Trump à J-4

Peut-être est-ce compulsif. Peut-être ne peut-il pas s’empêcher de se ruer sur son clavier pour faire part au monde de ses réactions et intentions du moment. Peut-être ces tweets vengeurs relèvent-ils, au contraire, d’une tactique délibérée de Donald Trump visant à être toujours présent et à désarçonner, surtout, la terre entière comme ces guerriers de l’antiquité qui chargeaient toujours avec des cris tellement épouvantables que leurs adversaires en étaient tétanisés.
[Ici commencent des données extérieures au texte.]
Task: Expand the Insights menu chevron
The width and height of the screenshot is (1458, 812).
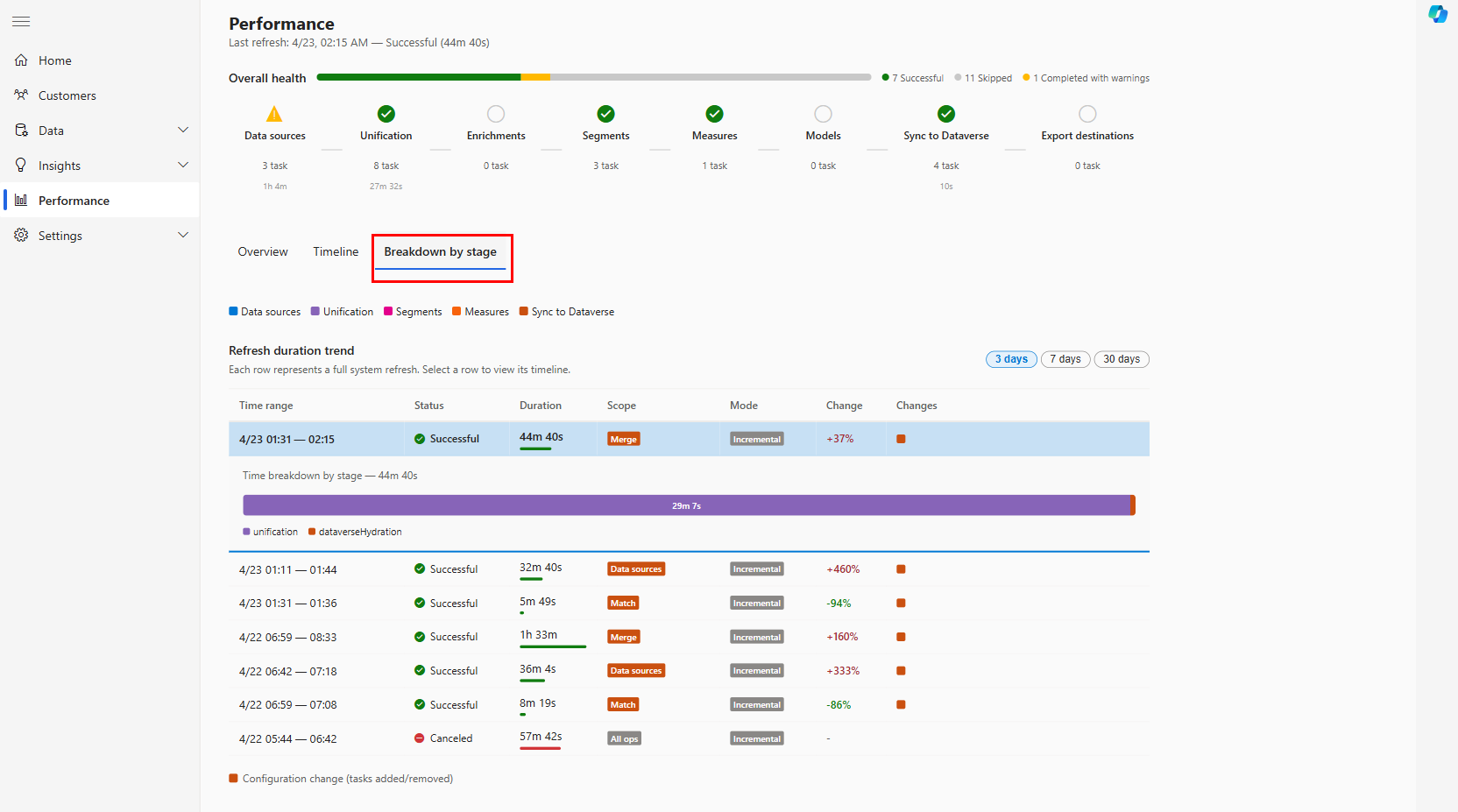Action: (x=183, y=165)
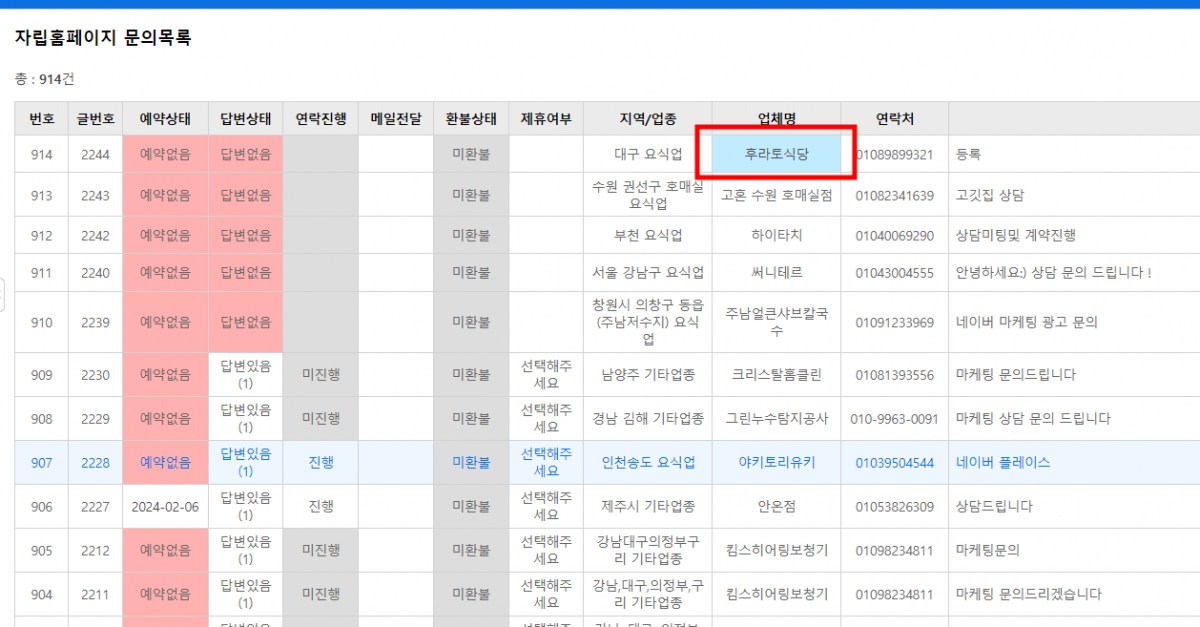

On ne sait pas. Les deux peut-être mais John Brennan, le directeur sortant de la CIA, s’en est alarmé hier, dans une grande émission télévisée, en déclarant que « la spontanéité n’était pas quelque chose qui protège la sécurité nationale » et que le président élu devrait être sûr, quand il s’exprime ou réagit, qu’il « comprend bien les implications et l’impact profond que cela peut avoir sur les Etats-Unis ». On aurait dit une appréciation de prof principal au bas d’un bulletin de cancre indiscipliné et de fait…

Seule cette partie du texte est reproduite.